[Stored entries]

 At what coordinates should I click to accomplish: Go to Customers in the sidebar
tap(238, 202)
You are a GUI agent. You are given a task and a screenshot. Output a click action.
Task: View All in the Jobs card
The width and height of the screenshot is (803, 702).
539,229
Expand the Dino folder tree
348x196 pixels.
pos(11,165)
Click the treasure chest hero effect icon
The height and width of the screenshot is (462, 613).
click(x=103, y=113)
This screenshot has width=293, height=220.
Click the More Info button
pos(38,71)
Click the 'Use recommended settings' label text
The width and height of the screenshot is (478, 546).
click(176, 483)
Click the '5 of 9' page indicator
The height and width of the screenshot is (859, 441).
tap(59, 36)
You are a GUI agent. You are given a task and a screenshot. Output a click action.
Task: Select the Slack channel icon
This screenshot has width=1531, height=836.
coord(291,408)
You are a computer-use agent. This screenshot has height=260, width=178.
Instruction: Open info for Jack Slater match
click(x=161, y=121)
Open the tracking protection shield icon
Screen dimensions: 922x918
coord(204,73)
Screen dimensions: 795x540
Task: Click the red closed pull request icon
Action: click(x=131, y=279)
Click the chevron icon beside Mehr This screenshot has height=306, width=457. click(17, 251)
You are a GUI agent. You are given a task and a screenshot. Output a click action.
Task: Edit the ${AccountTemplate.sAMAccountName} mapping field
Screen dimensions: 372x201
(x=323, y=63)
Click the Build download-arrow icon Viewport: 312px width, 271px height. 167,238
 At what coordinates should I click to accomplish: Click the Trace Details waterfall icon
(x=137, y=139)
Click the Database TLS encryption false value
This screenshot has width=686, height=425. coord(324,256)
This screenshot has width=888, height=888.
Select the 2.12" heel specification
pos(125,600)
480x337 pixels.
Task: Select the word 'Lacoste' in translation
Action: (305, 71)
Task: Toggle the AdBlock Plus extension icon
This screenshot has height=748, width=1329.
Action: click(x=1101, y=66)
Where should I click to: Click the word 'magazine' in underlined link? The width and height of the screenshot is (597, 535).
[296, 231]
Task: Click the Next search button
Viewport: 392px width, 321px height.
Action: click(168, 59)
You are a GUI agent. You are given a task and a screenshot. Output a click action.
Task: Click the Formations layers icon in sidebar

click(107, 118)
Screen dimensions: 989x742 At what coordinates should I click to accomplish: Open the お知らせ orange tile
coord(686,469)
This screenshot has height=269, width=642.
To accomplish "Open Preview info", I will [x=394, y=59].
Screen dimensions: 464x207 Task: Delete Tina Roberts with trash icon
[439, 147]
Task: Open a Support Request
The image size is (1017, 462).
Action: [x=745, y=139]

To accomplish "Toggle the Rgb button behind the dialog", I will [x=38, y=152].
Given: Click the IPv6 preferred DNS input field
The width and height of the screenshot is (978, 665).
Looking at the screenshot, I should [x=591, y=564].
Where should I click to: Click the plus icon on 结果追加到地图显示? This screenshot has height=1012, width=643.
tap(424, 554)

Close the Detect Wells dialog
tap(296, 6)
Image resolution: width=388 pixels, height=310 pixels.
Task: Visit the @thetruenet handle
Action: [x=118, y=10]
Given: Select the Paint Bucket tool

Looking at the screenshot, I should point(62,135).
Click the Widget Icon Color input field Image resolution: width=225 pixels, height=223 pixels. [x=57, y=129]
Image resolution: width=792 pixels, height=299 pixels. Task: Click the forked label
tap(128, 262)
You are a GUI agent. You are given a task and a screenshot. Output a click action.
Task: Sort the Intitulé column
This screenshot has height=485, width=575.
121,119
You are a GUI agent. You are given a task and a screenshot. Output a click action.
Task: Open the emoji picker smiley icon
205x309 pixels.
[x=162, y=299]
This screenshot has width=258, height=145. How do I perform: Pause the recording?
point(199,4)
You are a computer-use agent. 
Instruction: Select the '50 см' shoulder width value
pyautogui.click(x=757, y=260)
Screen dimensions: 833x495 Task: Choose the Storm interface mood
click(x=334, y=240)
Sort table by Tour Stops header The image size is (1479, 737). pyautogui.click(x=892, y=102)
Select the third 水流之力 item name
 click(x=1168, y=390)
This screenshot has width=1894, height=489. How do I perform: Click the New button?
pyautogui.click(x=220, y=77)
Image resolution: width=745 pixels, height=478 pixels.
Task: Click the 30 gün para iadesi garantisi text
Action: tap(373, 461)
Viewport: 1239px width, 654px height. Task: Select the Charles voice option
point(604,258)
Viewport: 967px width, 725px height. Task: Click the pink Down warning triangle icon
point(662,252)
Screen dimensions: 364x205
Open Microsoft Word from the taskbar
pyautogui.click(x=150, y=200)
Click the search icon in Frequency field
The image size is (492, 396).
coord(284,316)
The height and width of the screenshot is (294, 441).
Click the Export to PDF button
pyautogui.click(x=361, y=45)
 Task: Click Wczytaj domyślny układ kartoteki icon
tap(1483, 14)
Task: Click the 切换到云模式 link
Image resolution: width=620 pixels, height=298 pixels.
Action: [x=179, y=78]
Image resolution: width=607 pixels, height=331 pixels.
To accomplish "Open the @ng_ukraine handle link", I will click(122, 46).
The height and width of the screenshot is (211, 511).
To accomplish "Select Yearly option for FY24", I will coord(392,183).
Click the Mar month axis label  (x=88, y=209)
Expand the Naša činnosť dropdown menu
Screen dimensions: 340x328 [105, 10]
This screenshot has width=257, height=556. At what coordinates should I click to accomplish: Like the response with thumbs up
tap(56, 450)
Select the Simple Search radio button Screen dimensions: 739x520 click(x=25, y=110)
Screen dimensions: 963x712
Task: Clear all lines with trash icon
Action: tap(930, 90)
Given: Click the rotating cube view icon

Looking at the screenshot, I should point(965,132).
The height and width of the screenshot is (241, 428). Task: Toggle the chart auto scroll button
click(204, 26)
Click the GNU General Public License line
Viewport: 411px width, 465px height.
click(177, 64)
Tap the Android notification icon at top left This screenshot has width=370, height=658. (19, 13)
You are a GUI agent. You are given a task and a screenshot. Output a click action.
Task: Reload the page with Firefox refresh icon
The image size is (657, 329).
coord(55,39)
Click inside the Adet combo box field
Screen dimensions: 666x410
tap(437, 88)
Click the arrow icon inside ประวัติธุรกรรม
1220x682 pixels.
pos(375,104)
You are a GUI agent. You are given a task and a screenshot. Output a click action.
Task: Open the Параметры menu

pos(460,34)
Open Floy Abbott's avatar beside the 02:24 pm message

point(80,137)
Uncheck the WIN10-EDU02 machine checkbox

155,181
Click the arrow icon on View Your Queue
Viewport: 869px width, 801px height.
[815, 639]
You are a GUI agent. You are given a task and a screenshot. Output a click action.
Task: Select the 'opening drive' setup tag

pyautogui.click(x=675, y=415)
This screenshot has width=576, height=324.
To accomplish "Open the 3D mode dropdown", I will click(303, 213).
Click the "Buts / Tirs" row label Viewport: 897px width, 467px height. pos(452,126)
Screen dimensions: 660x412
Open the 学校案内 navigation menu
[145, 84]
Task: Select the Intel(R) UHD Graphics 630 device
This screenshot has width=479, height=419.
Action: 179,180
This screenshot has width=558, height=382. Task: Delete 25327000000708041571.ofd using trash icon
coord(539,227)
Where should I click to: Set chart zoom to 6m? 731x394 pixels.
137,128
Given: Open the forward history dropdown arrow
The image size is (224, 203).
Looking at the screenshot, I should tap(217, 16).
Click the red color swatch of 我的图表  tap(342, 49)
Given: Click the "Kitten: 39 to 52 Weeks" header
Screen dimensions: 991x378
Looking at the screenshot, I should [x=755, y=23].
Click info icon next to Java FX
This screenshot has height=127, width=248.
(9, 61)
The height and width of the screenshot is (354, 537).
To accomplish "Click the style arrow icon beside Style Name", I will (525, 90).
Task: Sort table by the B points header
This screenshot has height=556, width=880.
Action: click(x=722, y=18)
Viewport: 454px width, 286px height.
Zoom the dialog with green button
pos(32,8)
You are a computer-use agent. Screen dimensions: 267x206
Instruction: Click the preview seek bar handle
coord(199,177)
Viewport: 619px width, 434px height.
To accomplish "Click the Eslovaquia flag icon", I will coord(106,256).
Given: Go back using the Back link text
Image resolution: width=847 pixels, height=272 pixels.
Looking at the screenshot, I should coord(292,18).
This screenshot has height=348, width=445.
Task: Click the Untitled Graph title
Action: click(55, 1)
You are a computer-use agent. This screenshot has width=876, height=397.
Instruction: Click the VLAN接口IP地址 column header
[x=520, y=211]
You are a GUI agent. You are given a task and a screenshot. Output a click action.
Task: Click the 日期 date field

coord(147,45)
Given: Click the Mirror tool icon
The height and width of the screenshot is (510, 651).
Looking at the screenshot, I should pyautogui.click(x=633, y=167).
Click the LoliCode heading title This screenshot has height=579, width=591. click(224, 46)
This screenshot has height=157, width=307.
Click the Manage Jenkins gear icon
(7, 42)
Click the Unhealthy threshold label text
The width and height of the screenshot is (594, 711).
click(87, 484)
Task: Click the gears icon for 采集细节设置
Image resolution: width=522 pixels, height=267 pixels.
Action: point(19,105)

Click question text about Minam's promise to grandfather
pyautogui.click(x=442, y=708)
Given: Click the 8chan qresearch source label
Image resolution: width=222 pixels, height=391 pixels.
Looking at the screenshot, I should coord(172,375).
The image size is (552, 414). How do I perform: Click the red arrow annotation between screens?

• _Your assignment_: Your answer must be the lines from the first line of the records through the line containing "Task: View All in the Jobs card", copied exactly.

• _Reply_:
 At what coordinates should I click to accomplish: Go to Customers in the sidebar
tap(238, 202)
You are a GUI agent. You are given a task and a screenshot. Output a click action.
Task: View All in the Jobs card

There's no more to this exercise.